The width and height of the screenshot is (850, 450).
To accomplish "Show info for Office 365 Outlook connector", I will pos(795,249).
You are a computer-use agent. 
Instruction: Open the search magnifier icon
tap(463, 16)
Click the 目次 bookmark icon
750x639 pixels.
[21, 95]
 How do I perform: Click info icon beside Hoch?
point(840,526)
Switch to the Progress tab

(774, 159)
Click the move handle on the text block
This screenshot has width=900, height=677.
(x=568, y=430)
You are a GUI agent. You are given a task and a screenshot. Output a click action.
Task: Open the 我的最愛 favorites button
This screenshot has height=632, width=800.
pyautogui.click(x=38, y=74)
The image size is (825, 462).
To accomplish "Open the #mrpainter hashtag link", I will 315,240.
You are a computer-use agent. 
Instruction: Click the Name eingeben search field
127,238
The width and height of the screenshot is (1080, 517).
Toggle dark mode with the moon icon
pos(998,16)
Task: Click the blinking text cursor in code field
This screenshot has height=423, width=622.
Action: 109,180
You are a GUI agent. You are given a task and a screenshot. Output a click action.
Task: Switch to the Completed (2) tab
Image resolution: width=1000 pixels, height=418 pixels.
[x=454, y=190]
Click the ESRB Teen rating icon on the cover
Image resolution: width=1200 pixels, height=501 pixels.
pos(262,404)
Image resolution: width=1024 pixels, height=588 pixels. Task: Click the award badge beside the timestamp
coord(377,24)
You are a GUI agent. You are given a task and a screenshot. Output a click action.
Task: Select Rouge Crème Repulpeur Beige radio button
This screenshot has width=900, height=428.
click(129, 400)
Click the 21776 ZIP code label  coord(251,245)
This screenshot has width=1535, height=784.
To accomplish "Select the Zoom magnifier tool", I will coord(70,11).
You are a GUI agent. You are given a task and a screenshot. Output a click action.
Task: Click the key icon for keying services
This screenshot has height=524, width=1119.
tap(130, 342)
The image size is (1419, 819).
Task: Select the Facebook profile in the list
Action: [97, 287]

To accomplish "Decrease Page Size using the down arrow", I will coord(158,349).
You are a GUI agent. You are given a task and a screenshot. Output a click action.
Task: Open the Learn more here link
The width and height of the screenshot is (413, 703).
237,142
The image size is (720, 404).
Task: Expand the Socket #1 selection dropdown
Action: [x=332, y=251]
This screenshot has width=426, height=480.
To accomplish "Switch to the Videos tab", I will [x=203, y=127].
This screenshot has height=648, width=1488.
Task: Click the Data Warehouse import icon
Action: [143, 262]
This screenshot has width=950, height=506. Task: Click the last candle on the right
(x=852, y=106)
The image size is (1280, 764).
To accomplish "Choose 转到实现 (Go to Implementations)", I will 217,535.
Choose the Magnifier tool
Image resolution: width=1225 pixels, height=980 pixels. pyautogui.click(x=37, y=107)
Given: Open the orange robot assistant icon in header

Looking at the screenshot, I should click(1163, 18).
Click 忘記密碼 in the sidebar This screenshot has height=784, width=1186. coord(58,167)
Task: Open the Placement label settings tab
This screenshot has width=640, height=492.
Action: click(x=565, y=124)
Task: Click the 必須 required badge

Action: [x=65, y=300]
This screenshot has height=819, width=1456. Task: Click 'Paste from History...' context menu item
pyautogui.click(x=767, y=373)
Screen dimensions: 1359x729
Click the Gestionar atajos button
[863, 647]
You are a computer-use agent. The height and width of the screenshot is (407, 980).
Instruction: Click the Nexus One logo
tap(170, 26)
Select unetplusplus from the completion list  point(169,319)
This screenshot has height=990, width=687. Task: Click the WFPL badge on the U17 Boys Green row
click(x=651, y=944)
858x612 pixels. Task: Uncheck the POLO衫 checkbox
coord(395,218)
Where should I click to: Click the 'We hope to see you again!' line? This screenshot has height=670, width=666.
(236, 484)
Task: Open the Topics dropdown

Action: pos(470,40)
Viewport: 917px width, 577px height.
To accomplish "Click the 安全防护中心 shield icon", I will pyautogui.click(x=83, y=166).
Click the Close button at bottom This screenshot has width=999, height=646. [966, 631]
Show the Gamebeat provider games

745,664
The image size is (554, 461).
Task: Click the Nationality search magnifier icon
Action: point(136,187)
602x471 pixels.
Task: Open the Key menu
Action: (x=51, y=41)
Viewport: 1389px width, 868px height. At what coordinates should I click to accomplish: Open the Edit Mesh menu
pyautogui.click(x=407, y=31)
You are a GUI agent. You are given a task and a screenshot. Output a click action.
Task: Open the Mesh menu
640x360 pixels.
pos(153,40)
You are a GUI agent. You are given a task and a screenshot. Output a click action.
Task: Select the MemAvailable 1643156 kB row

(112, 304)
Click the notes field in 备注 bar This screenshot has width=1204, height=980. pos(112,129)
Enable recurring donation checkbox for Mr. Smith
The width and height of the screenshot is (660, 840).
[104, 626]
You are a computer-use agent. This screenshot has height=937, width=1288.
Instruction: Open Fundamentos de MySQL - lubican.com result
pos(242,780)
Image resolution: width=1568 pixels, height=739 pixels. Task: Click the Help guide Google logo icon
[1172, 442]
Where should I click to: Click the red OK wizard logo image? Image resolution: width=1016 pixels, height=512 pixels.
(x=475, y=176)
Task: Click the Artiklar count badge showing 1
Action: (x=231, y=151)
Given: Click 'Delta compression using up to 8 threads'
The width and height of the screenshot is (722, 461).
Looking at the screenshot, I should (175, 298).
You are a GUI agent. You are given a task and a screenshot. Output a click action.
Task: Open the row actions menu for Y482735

***

ACTIVITY => Reproduce the material word for word. Leave nothing out.

SOLUTION =>
The width and height of the screenshot is (850, 450).
To accomplish "Show info for Office 365 Outlook connector", I will pos(795,249).
You are a computer-use agent. 
Instruction: Open the search magnifier icon
tap(463, 16)
Click the 目次 bookmark icon
750x639 pixels.
[21, 95]
 How do I perform: Click info icon beside Hoch?
point(840,526)
Switch to the Progress tab

(774, 159)
Click the move handle on the text block
This screenshot has width=900, height=677.
(x=568, y=430)
You are a GUI agent. You are given a task and a screenshot. Output a click action.
Task: Open the 我的最愛 favorites button
This screenshot has height=632, width=800.
pyautogui.click(x=38, y=74)
The image size is (825, 462).
To accomplish "Open the #mrpainter hashtag link", I will 315,240.
You are a computer-use agent. 
Instruction: Click the Name eingeben search field
127,238
The width and height of the screenshot is (1080, 517).
Toggle dark mode with the moon icon
pos(998,16)
Task: Click the blinking text cursor in code field
This screenshot has height=423, width=622.
Action: 109,180
You are a GUI agent. You are given a task and a screenshot. Output a click action.
Task: Switch to the Completed (2) tab
Image resolution: width=1000 pixels, height=418 pixels.
[x=454, y=190]
Click the ESRB Teen rating icon on the cover
Image resolution: width=1200 pixels, height=501 pixels.
pos(262,404)
Image resolution: width=1024 pixels, height=588 pixels. Task: Click the award badge beside the timestamp
coord(377,24)
You are a GUI agent. You are given a task and a screenshot. Output a click action.
Task: Select Rouge Crème Repulpeur Beige radio button
This screenshot has width=900, height=428.
click(129, 400)
Click the 21776 ZIP code label  coord(251,245)
This screenshot has width=1535, height=784.
To accomplish "Select the Zoom magnifier tool", I will coord(70,11).
You are a GUI agent. You are given a task and a screenshot. Output a click action.
Task: Click the key icon for keying services
This screenshot has height=524, width=1119.
tap(130, 342)
The image size is (1419, 819).
Task: Select the Facebook profile in the list
Action: [97, 287]

To accomplish "Decrease Page Size using the down arrow", I will coord(158,349).
You are a GUI agent. You are given a task and a screenshot. Output a click action.
Task: Open the Learn more here link
The width and height of the screenshot is (413, 703).
237,142
The image size is (720, 404).
Task: Expand the Socket #1 selection dropdown
Action: [x=332, y=251]
This screenshot has width=426, height=480.
To accomplish "Switch to the Videos tab", I will [x=203, y=127].
This screenshot has height=648, width=1488.
Task: Click the Data Warehouse import icon
Action: [143, 262]
This screenshot has width=950, height=506. Task: Click the last candle on the right
(x=852, y=106)
The image size is (1280, 764).
To accomplish "Choose 转到实现 (Go to Implementations)", I will 217,535.
Choose the Magnifier tool
Image resolution: width=1225 pixels, height=980 pixels. pyautogui.click(x=37, y=107)
Given: Open the orange robot assistant icon in header

Looking at the screenshot, I should click(1163, 18).
Click 忘記密碼 in the sidebar This screenshot has height=784, width=1186. coord(58,167)
Task: Open the Placement label settings tab
This screenshot has width=640, height=492.
Action: click(x=565, y=124)
Task: Click the 必須 required badge

Action: [x=65, y=300]
This screenshot has height=819, width=1456. Task: Click 'Paste from History...' context menu item
pyautogui.click(x=767, y=373)
Screen dimensions: 1359x729
Click the Gestionar atajos button
[863, 647]
You are a computer-use agent. The height and width of the screenshot is (407, 980).
Instruction: Click the Nexus One logo
tap(170, 26)
Select unetplusplus from the completion list  point(169,319)
This screenshot has height=990, width=687. Task: Click the WFPL badge on the U17 Boys Green row
click(x=651, y=944)
858x612 pixels. Task: Uncheck the POLO衫 checkbox
coord(395,218)
Where should I click to: Click the 'We hope to see you again!' line? This screenshot has height=670, width=666.
(236, 484)
Task: Open the Topics dropdown

Action: pos(470,40)
Viewport: 917px width, 577px height.
To accomplish "Click the 安全防护中心 shield icon", I will pyautogui.click(x=83, y=166).
Click the Close button at bottom This screenshot has width=999, height=646. [966, 631]
Show the Gamebeat provider games

745,664
The image size is (554, 461).
Task: Click the Nationality search magnifier icon
Action: point(136,187)
602x471 pixels.
Task: Open the Key menu
Action: (x=51, y=41)
Viewport: 1389px width, 868px height. At what coordinates should I click to accomplish: Open the Edit Mesh menu
pyautogui.click(x=407, y=31)
You are a GUI agent. You are given a task and a screenshot. Output a click action.
Task: Open the Mesh menu
640x360 pixels.
pos(153,40)
You are a GUI agent. You are given a task and a screenshot. Output a click action.
Task: Select the MemAvailable 1643156 kB row

(112, 304)
Click the notes field in 备注 bar This screenshot has width=1204, height=980. pos(112,129)
Enable recurring donation checkbox for Mr. Smith
The width and height of the screenshot is (660, 840).
[104, 626]
You are a computer-use agent. This screenshot has height=937, width=1288.
Instruction: Open Fundamentos de MySQL - lubican.com result
pos(242,780)
Image resolution: width=1568 pixels, height=739 pixels. Task: Click the Help guide Google logo icon
[1172, 442]
Where should I click to: Click the red OK wizard logo image? Image resolution: width=1016 pixels, height=512 pixels.
(x=475, y=176)
Task: Click the Artiklar count badge showing 1
Action: (x=231, y=151)
Given: Click 'Delta compression using up to 8 threads'
The width and height of the screenshot is (722, 461).
Looking at the screenshot, I should (175, 298).
You are a GUI agent. You are given a task and a screenshot. Output a click action.
Task: Open the row actions menu for Y482735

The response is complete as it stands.